А тем временем в другой части города в маленьком трактире, называемом «Пестрая корова», за грубо сколоченным столом сидел русоголовый кудрявый верзила, гладко выбритый по последней итальянской моде — словом, по всему видно, малый не промах и к тому же щеголь, даром что одет в сюртук с барского плеча. Он энергично хлебал борщ из миски, добросовестно работая ложкой и вместе с тем то и дело внимательно поглядывая через окно на улицу.
Трактир «Пестрая корова» был расположен как раз напротив комнат, которые занимал Фауст. Ни на какую роскошь обстановки это тихое заведение не претендовало, но своей домашней атмосферой притягивало мускулистых бродяг со всех концов Европы, которых Краков манил богатством и благополучием — город переживал золотые деньки в промежутке между вторжением гуннов и бойней, которую устроят венгры, и гремел на континенте не только как университетский центр учености, чем привлек Фауста, но и довольством своих жителей, сказочным богатством купцов, которые вели торговлю предметами роскоши от Германии до Италии.

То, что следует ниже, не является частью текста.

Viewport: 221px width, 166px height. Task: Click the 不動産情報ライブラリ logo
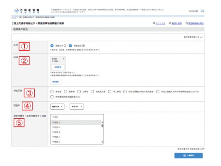coord(25,11)
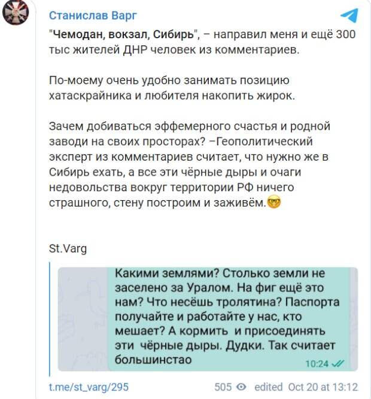The width and height of the screenshot is (371, 399).
Task: Click the 10:24 time in the bubble
Action: 317,363
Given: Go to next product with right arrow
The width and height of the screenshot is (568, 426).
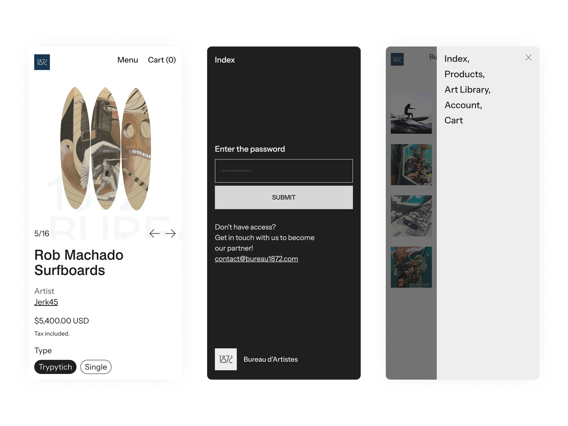Looking at the screenshot, I should [171, 233].
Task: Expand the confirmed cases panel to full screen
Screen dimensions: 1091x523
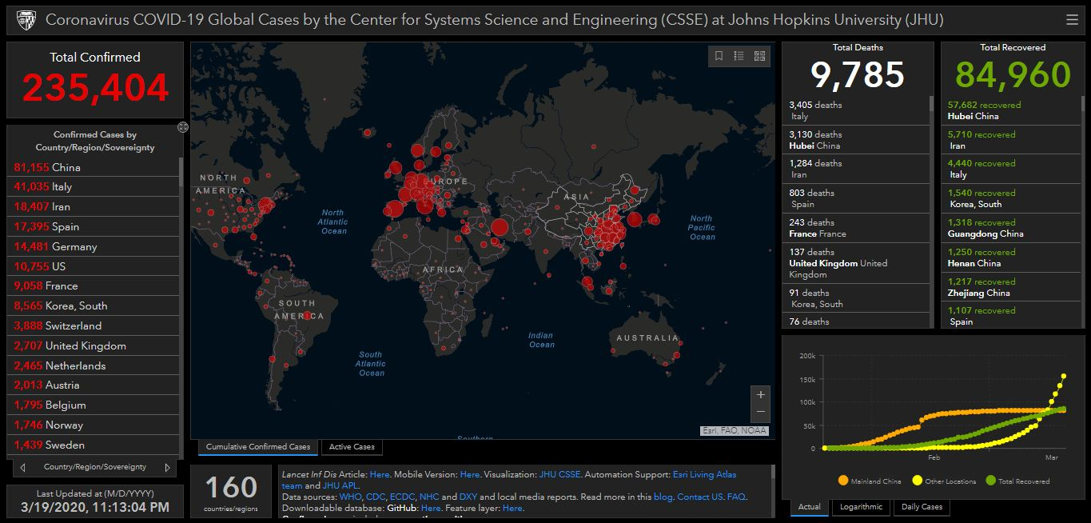Action: (x=182, y=127)
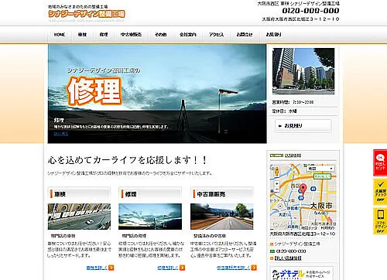Open the 中古車販売 navigation menu item
The height and width of the screenshot is (280, 387).
(x=131, y=35)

Щеголь явился в Краков искать счастья неизвестно откуда: одни говорили, из французского городка Труа, Другие — будто бы из Лондона, что в далекой Англии. Звали его Мак, а прозвище Дубинка он получил по предмету, который всегда носил за поясом и пускал в ход, пожалуй, чаще, нежели следует почтенному человеку. Мак Дубинка был нетерпелив, не мог он просто сидеть и ждать, когда счастье улыбнется ему. Проучившись год в монастыре искусству писца, он наконец сообразил, что этим не разбогатеешь, и пустился во все тяжкие, будучи парнем не особенно совестливым, зато смекалистым и неглупым.